You can cut down your paper screen or print smaller sections.
If I don't know where I'm going I need to buy lots of paper screens.
You can never have too many paper screens.
I can't update my paper screen.
You can buy a new paper screen.
Hopefully by now you get the point that this article isn't about trying to sell the benefits of paper vs digital mapping. The point I am trying to illustrate is that many of the arguments against digital mapping are actually not true arguments in support of paper mapping. And even if they are, in many cases we can find instances where paper mapping is in fact inferior to digital mapping. The only reason we still tend to see digital mapping as a de-facto supplement to paper mapping is convention and tradition.
There are a number of devices on the market now which have excellent battery life, are heat and cold resistant, can be used with gloves (to the same degree as a map and compass in comparable conditions), are waterproof or can be waterproofed and serve multiple purposes (i.e. alarm for the 11am tea break...).
I frequently get asked whether I carry a paper map when I'm out and about. The truth is it really depends on where I am, what I'm doing and who is watching. In my local stomping ground of the New Forest the only time you will see me use a paper/printed map is on courses or when talking to DofE groups. If nobody is watching I use my local knowledge backed up by a quick position confirmation on my phone.
Further afield the only times I tend to rely on paper mapping entirely is when the weather is wet. Not because my phone can't deal with it but because I don't have to open my pocket as far to get a printed and laminated map out. In dry and sunny conditions by and large I go by nose and phone.
There is one key exception to all this - the moment I use my compass I also use my paper map. The compass on my phone (and many others) is fairly inaccurate and taking bearings in most software and apps is simply painful.
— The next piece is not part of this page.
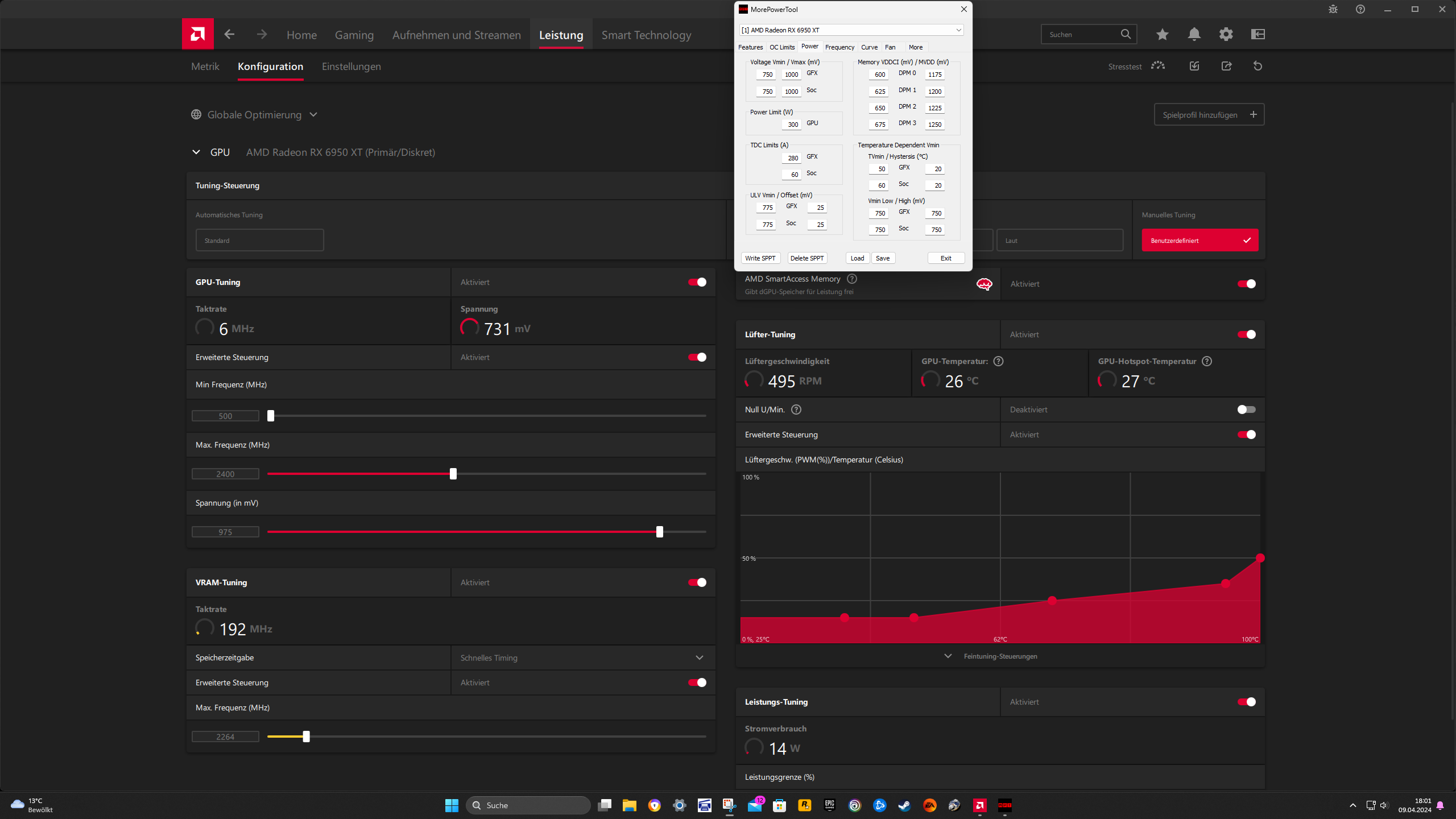Turn off VRAM-Tuning toggle
The height and width of the screenshot is (819, 1456).
[697, 582]
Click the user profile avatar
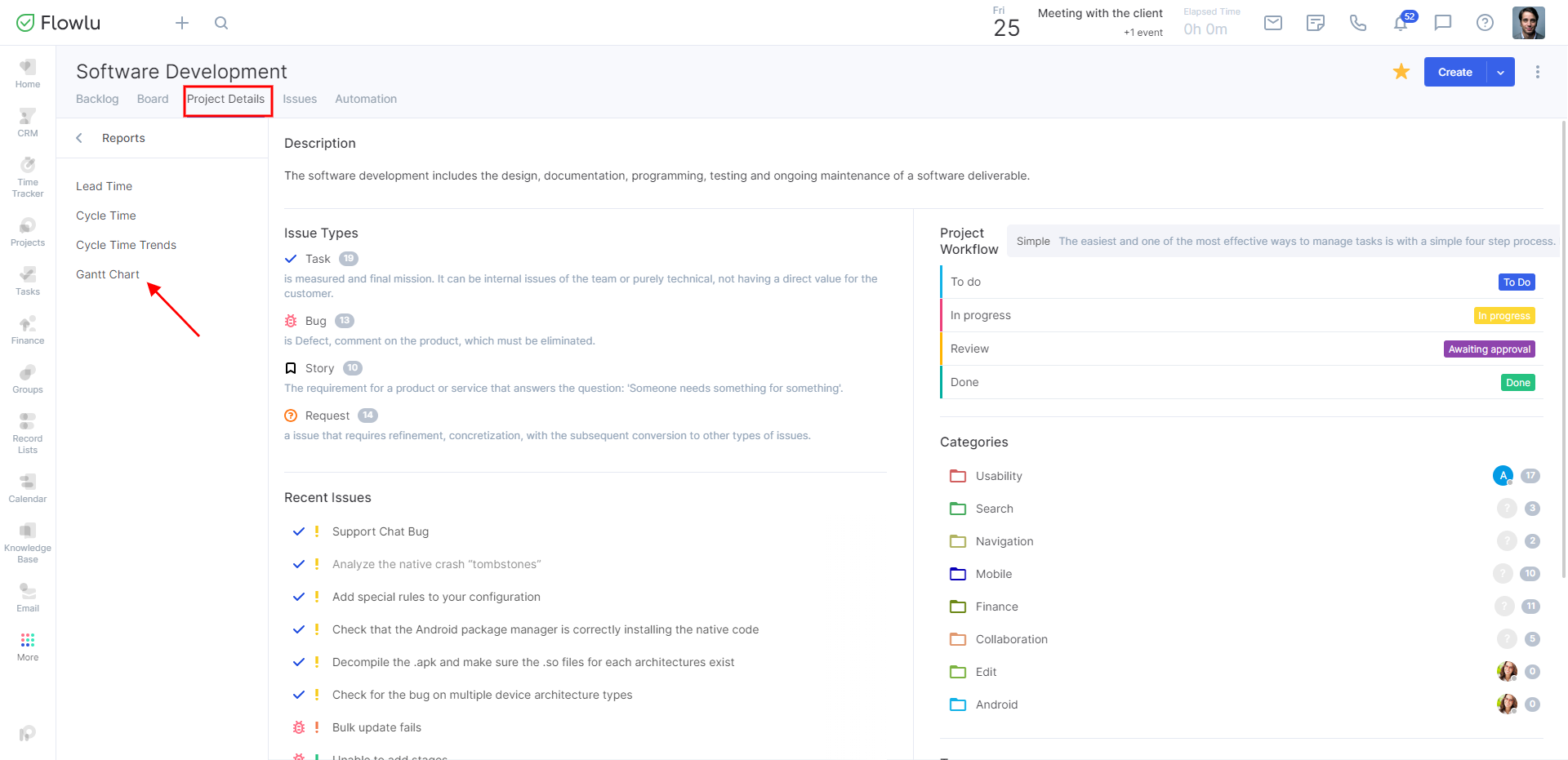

You could argue, and I won't blame anybody for doing so, that I have therefore become lazy in my navigation. I find quite the opposite is true though. Because my phone gives me an instant and "accurate" view of where I am I spend less time convincing myself I know where I am and more time knowing. If my phone disagrees with where I think I am it prompts me instantly to question myself and my decisions rather than luring me into a frenzy of confirming what isn't there.
As much as I enjoy navigating the traditional way, I also enjoy being able to pay slightly less attention through the use of digital mapping as an assitive technology.
On a closing note, more important than arguing the benefits of your primary method of navigation is making sure you know how to use your backup. I came across a young couple in the Carneddau (Snowdonia) late last year who were looking and sounding rather navigationally challenged. They stopped me to ask whether I knew where we were and how to get to the car park. I gave them pointers and we ended up walking together for a bit. Talking to them it transpired that they were seasoned walkers and always used their phone to navigate. Only this time, one phone was back at the hotel and the other had run out of juice from taking pictures. "Not to worry - we have a map and compass" they thought - having never used a paper map and compass before. As a result, while not horrendously lost, their day became somewhat more challenging.
I'm happy to report that both have since booked onto some navigation classes and are looking forward to learning how to use their backup effectively.
After all, every technology and innovation has its strengths and limitations - even paper.